It takes a global village to monitor and analyze trends in Earth's "breathing"--or the exchange of carbon dioxide, water vapor and energy between vegetation on the ground and the planet's atmosphere.
Today, hundreds of science groups in multiple countries have planted more than 500 micrometeorological towers across five continents to monitor these exchanges every 30 minutes. Each group gathers, stores, and sorts its data in its own way. Yet, in order to accurately track and predict long-term trends in climate--on local, regional and global scales--researchers need to bring together and navigate through these thousands of disparate datasets.
"I ultimately want understand how biophysical factors regulate carbon and water dynamics in terrestrial ecosystems at multiple spatial and temporal scales. Thus, to look at this issue, it is not enough to just collect data from one site or tower and here is where FLUXNET (the global consortium of eddy covariance towers) provide an invaluable opportunity to the research community," says Rodrigo Vargas, a UC Berkeley researcher.
He notes that until recently, one of the biggest roadblocks to his research has been gathering and collaborating data--a process that includes, locating towers that have been planted by science teams around the world, determining which researchers monitor each tower site, and then making sense of their datasets. "It was so time consuming just to obtain and collaborate on data that many people just didn't pursue questions about our planet's breathing over large distances or decades," adds Vargas.

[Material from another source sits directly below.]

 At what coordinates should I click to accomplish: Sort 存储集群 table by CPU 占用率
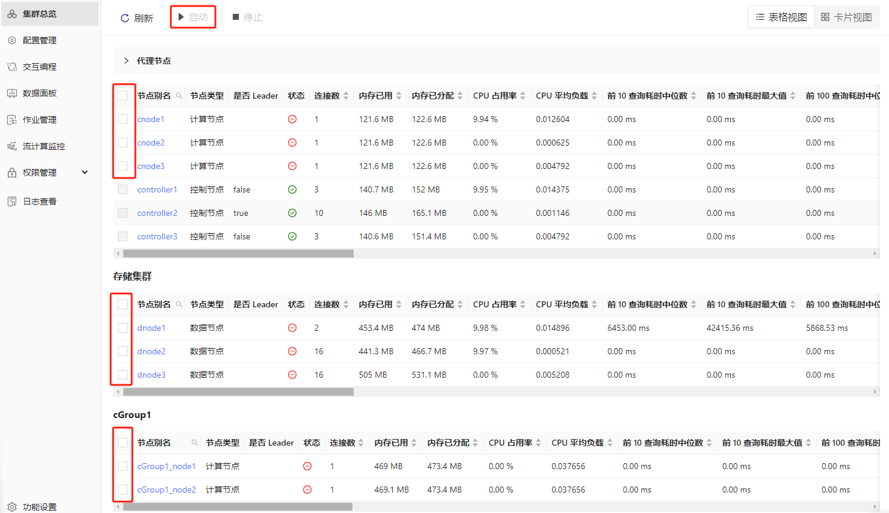pos(523,304)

Realizing the scientific benefits of collaborating and harmonizing data on a global level, a team of environmental scientists and database specialists from the Lawrence Berkeley National Laboratory, University of Virginia, Microsoft Research, Max-Planck Institute of Biogeochemistry, University of California Berkeley, University of Tuscia and the Berkeley Water Center joined forces to create an online collaboration portal called Fluxdata.org.

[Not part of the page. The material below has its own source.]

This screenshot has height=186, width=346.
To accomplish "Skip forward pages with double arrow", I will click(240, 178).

"Fluxdata.org gives researchers access to field-data collected at hundreds of sites around the globe, with a few clicks of the mouse. This information allows them to expand the scope of their studies to spatial and temporal scales that would otherwise be impossible to do with a single measurement," says Deb Agarwal, who led the development of Fluxdata.org and heads the Berkeley Lab's Advanced Computing for Sciences Department. Agarwal and Marty Humphrey at the University of Virginia currently maintain the Fluxdata.org database and web portal, which are hosted on Berkeley Lab servers.
Fluxdata.org was originally built with data collected at the 2007 FLUXNET collaboration meeting in La Thuile, Italy. FLUXNET is essentially a global collaboration of regional research teams that measure the "carbon flux" in various ecosystems. Each regional team is comprised of individual research groups that are pursuing their own scientific interest. In recent years, the collaboration has also invited new and existing research groups to incorporate additional information into the database.

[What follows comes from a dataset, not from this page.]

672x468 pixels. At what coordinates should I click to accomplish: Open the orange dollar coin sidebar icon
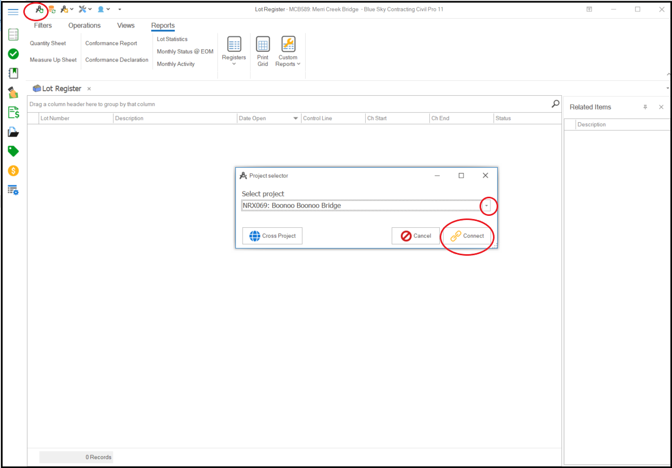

"By giving these individual groups an incentive to add their data to Fluxdata.org, we've managed to create a database that contains input from 250 plus sites, and more than 960 site-years of data and it continues to grow," says Agarwal. A site-year is the amount of data a single tower collects in a year.
By agreeing to share their information on Fluxdata.org, researchers can use field data collected at other sites in their own research, as well as track the published papers that benefit from their site's data. Because the portal requires that everybody submit their data in the same format, researchers can easily use the data to analyze fluctuations in the planet's carbon balance, regionally and globally, over decades.
According Vargas, just four years ago, it was common practice for researchers to archive site data in spreadsheets on their personal computers. To study how the Earth recycles carbon dioxide, water vapor and energy on a regional or global scale, researchers would either e-mail spreadsheets back-and-forth, or scientists would travel to different sites to manually download data from each one. However, because each site formats its data according to the scientific interest it is pursuing, the researcher would still need to manually import and reformat data into a uniform layout before any analysis could be done.
"This is why the Fluxdata.org repository is so fantastic. With instant access to hundreds of site years of information that is in the same format, one can ask questions that we wouldn't have been able to ask previously. Now it is possible to look at regional and global trends across decades, and if one has any questions about the dataset, we know exactly who to ask," says Vargas, who did his postdoctoral research at UC Berkeley.
When a site is collecting data every 30 minutes for 24 hours a day, 365 days a year, something is bound to go awry.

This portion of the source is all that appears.